▶ **What you need to do**: The line containing "Las mejores salas de alquiler - Sant" marks the start, and the last line of the records below marks the end. Print that run exactly and nothing else.

(Stored records)
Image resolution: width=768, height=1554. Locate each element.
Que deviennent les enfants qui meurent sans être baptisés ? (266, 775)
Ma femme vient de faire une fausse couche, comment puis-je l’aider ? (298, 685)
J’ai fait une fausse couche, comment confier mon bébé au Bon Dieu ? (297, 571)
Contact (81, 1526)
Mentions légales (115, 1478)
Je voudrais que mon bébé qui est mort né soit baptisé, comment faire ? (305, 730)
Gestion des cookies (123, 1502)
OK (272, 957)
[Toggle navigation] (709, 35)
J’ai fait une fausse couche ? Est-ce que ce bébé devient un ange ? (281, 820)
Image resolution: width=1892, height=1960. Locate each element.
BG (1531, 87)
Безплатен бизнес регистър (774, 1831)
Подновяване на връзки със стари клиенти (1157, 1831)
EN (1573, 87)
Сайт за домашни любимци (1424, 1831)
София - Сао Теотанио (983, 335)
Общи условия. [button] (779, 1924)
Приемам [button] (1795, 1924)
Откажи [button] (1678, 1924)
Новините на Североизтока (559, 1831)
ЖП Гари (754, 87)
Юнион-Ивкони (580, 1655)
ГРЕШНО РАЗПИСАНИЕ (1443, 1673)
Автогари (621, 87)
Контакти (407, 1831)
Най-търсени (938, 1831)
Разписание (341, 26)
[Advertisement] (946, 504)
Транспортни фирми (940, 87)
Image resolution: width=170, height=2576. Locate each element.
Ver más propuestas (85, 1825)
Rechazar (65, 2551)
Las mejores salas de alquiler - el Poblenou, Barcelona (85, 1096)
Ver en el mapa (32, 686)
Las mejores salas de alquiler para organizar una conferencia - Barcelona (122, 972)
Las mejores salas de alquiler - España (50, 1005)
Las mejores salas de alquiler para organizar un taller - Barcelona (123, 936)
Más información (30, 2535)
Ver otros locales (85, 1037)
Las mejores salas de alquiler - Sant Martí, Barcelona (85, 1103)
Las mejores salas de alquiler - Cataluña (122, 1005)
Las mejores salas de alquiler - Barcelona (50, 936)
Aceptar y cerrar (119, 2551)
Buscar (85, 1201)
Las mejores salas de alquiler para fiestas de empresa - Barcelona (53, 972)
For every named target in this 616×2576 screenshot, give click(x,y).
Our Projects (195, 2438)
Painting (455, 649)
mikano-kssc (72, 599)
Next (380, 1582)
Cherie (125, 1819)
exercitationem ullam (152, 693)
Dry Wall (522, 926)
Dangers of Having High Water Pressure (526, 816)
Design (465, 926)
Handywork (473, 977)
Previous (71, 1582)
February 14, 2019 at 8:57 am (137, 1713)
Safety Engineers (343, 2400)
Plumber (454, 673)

▶ **Solution for this exercise**:
Las mejores salas de alquiler - Sant Martí, Barcelona (85, 1103)
Las mejores salas de alquiler - Cataluña (122, 1005)
Las mejores salas de alquiler - Barcelona (50, 936)
Aceptar y cerrar (119, 2551)
Buscar (85, 1201)
Las mejores salas de alquiler para fiestas de empresa - Barcelona (53, 972)
For every named target in this 616×2576 screenshot, give click(x,y).
Our Projects (195, 2438)
Painting (455, 649)
mikano-kssc (72, 599)
Next (380, 1582)
Cherie (125, 1819)
exercitationem ullam (152, 693)
Dry Wall (522, 926)
Dangers of Having High Water Pressure (526, 816)
Design (465, 926)
Handywork (473, 977)
Previous (71, 1582)
February 14, 2019 at 8:57 am (137, 1713)
Safety Engineers (343, 2400)
Plumber (454, 673)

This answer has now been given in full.